> PROBLEM REQUIREMENTS: Give back exactly the lines from the "The height and" line to the final line of the records, and only those, minus any pictures.

Start of Block

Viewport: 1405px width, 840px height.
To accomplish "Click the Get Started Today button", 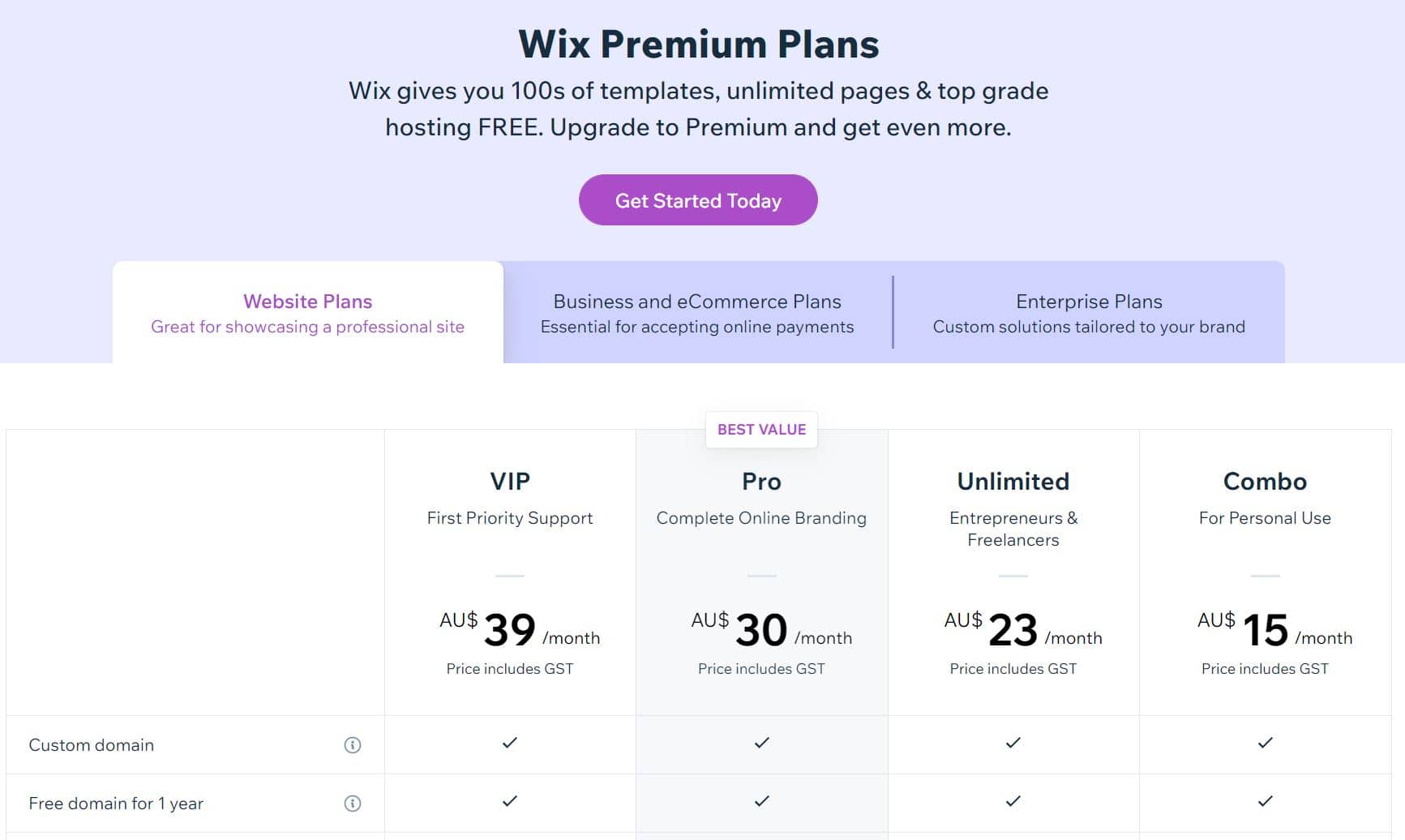I will tap(698, 199).
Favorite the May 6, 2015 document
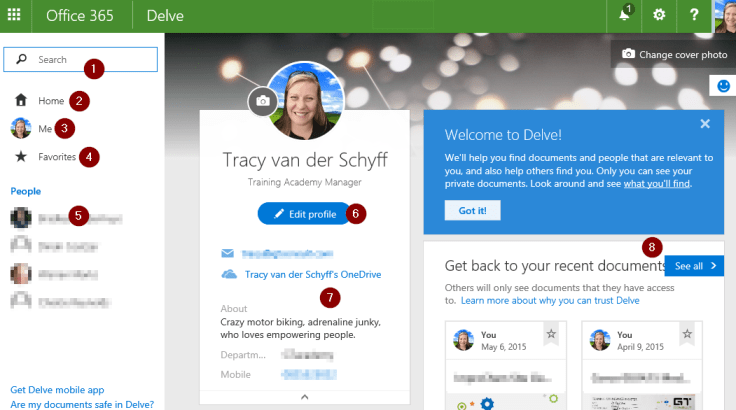The image size is (736, 410). click(550, 333)
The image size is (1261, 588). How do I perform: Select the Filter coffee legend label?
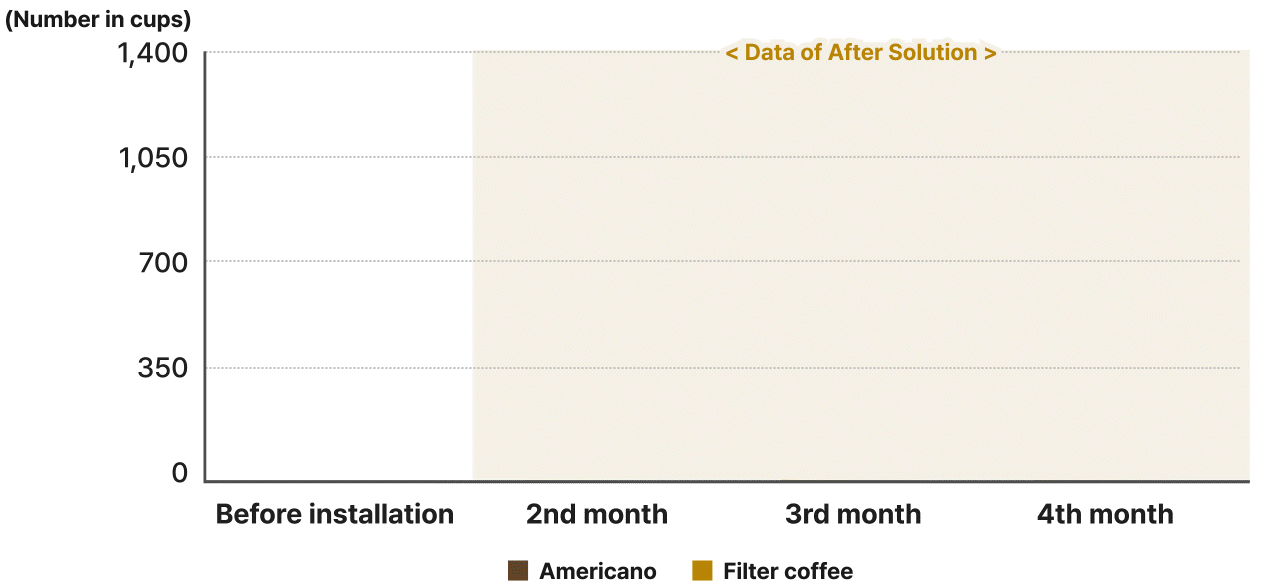point(788,571)
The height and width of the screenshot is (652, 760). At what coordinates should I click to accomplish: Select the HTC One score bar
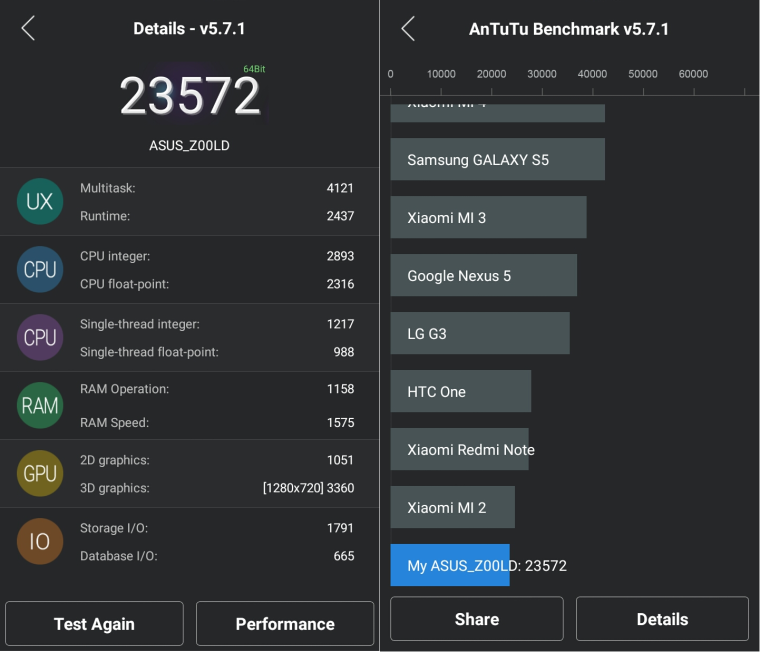tap(460, 392)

End of Block

> SOLVED PROBLEM:
The height and width of the screenshot is (652, 760). At what coordinates should I click to accomplish: Select the HTC One score bar
tap(460, 392)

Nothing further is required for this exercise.